What’s great about this system is that a human is guaranteed to look at any report and at no point does a computer decide that you’re a spammer and should be banned, because no one wants machines to run the world, right?

Building SpamBrainz

While most GSoC projects involve adding features to existing systems, SpamBrainz is something entirely new and I had not built anything on this scale before so I started out by doing tons of research.

When building a machine learning project you should always start by doing some good
old statistics first
and trying to figure out what matters about your data and how the
system could use it. I wrote a couple Jupyter notebooks (which are great for working with data) to do this.

As I was not working for MetaBrainz at the time and had to respect our privacy policy, I wrote a script to collect the most common values of a couple different editors, anonymize them and save them to a report. Using that data I could compare all spam and non-spam editors and decide upon a set of datapoints that would be useful for my machine learning model. Yvanzo then ran these on the live database and I could happily do my data analysis without compromising user privacy.

Next I built a pretty boring Flask-based API that would allow MusicBrainz to queue up editor analysis and training. Quite a few different MetaBrainz projects use Python and need to access the MusicBrainz database so a long time ago someone wise decided to move commonly used code into a repository called brainzutils-python. All I had to do was to add some code for accessing editor data through it.

In a surprise move by ruaok I was then hired by MetaBrainz as a contractor with a yearly salary of 100g of chocolate.
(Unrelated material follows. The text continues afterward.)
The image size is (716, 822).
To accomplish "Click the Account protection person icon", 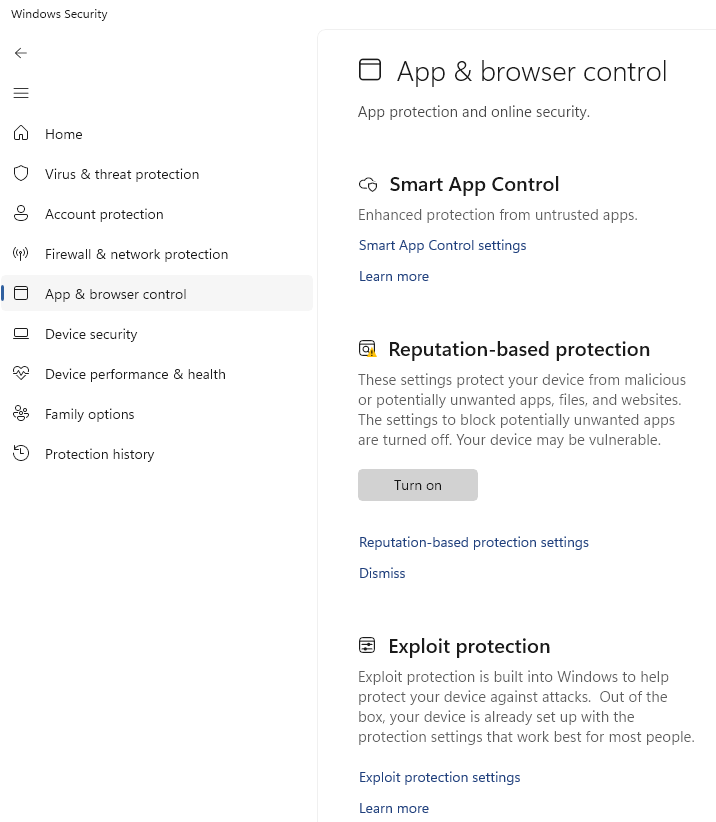I will 21,213.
I probably should have negotiated what kind of chocolate but what mattered most was that I could now work with user data without breaching our privacy policy.
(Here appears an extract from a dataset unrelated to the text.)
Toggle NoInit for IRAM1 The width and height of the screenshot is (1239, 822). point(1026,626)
But before I could build my Keras model I had to decide on a final set of input features and do write code for preprocessing the data. Only then could I finally get started building and testing models.

The current SpamBrainz state of the art model is Lodbrok which actually turned out to work really well, reaching a 99% accuracy in detecting spam while only mis‐classifying 0.2% of real users as spammers. Obviously the latter won’t be a problem because after all a Spam Ninja will still check these reports.

Future outlook

Now that GSoC is over I could just disappear with all the money and leave SpamBrainz in its current state but obviously that’s not what I am planning to do.

I would like to work with zas on getting it deployed along with the Spam Ninja system, improve the code documentation and try to tackle the remaining problem that is online learning (which as it turns out, isn’t as easy as I had thought).

With spam always evolving and spammers already moving to more sophisticated methods than just using editor biographies, I’d also look into building separate models for other entities.

After all SpamBrainz is just getting started and I’m very much looking forward to continuing our journey towards reducing the spam we all have to endure on MusicBrainz and other MetaBrainz projects.